A tuba concerto is a specific piece of composed music that utilizes the tuba in what is often a three-part presentation combining orchestral music with a solo instrument. Each classical concerto follows these basic formats. Since the tuba was invented relatively late 1800s, tuba concertos are predominantly a 20th-century phenomenon, although they are still played in some venues.
The tuba as a musical instrument represents the low end of the brass or horn register. When one of these instruments is used as the solo piece in a concerto, the sound is quite distinctive. It’s important to note that different ranges of tuba may be used for a tuba concerto, where different versions of this instrument have slightly different registers. For example, the lowest sounding tubas include the bass and contrabass tubas.
Another form of tuba, sometimes called the tenor tuba, has a higher register.

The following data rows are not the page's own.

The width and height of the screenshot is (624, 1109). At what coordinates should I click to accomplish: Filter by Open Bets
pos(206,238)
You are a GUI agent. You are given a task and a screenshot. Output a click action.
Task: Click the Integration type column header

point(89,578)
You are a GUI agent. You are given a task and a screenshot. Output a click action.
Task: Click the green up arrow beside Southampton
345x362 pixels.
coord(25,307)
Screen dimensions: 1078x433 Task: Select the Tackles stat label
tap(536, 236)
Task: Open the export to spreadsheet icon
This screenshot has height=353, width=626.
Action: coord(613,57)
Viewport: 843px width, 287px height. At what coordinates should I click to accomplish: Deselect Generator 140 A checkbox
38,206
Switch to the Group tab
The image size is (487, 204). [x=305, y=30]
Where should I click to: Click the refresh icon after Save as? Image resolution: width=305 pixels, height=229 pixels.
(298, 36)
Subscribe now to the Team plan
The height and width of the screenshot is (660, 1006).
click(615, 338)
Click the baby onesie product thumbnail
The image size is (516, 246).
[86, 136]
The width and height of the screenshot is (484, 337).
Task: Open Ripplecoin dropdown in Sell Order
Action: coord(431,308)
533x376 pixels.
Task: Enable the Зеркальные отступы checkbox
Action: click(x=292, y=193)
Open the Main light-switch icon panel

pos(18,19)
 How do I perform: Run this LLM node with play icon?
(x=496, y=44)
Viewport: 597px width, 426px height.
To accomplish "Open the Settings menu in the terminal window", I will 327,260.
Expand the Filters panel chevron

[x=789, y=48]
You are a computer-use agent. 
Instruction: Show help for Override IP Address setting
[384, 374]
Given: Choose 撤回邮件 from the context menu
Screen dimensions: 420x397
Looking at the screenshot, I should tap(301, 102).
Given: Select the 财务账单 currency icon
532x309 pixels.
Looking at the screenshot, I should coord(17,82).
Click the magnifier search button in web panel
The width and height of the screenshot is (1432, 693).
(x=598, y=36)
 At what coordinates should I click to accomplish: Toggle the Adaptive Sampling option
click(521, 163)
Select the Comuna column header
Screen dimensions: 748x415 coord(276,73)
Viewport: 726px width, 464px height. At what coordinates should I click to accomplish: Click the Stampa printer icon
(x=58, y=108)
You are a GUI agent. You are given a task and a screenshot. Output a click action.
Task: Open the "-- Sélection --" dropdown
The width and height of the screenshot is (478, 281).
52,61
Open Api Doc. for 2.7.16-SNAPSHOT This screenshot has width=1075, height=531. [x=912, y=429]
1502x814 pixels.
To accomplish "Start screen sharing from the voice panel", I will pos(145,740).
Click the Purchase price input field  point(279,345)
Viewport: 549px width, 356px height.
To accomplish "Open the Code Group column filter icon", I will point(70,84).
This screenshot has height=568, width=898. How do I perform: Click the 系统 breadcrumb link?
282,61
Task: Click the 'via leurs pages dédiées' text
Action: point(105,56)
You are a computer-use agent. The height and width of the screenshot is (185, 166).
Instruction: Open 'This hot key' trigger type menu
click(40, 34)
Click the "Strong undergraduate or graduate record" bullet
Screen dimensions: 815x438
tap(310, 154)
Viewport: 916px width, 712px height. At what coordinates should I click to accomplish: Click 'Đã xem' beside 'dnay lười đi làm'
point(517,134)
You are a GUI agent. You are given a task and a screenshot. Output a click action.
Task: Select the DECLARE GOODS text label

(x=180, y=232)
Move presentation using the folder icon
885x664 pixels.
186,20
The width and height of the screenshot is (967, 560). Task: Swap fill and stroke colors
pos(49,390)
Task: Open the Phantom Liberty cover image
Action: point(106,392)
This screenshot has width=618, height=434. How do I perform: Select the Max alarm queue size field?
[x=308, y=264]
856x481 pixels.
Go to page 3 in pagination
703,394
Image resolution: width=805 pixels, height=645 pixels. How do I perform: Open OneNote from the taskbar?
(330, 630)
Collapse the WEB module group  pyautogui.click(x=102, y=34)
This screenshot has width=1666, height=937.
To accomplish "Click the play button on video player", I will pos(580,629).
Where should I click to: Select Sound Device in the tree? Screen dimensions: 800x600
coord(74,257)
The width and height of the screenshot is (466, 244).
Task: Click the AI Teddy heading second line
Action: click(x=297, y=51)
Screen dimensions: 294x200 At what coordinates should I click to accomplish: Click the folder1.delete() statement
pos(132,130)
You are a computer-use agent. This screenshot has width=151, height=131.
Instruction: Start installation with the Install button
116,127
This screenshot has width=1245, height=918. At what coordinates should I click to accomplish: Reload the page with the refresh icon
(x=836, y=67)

This instrument is also called the euphonium. These types of tuba instruments might also be used as a solo instrument in a concerto. The type of tuba that is used can affect the overall aspect of the music, since a lower register lead has its own peculiarities within a musical ensemble.
In general, the tuba concerto has the same elements as other similar classical pieces. The use of volume directions like forte and piano are common, as are the same kinds of tonal directions. The main distinguishing feature of the concerto is in its progression through various segments of composition. The specific relationships between the solo and orchestra instruments also distinguish the concerto as a certain kind of music.
The tuba concerto as a convention is actually somewhat controversial in some music circles. Those who are not fans of this type of music criticize the resulting sound of the tuba in this sort of music, partly because the extreme register of the tuba may not sound as good to some ears as the sounds of more conventional brass instruments. Others point to the wide variety of classical composers who have included this kind of composition in their repertoire, arguing that a tuba concerto is a common and established kind of musical piece. Many classical music fans are familiar with the concerto pieces written for tuba by a series of established composers of different eras.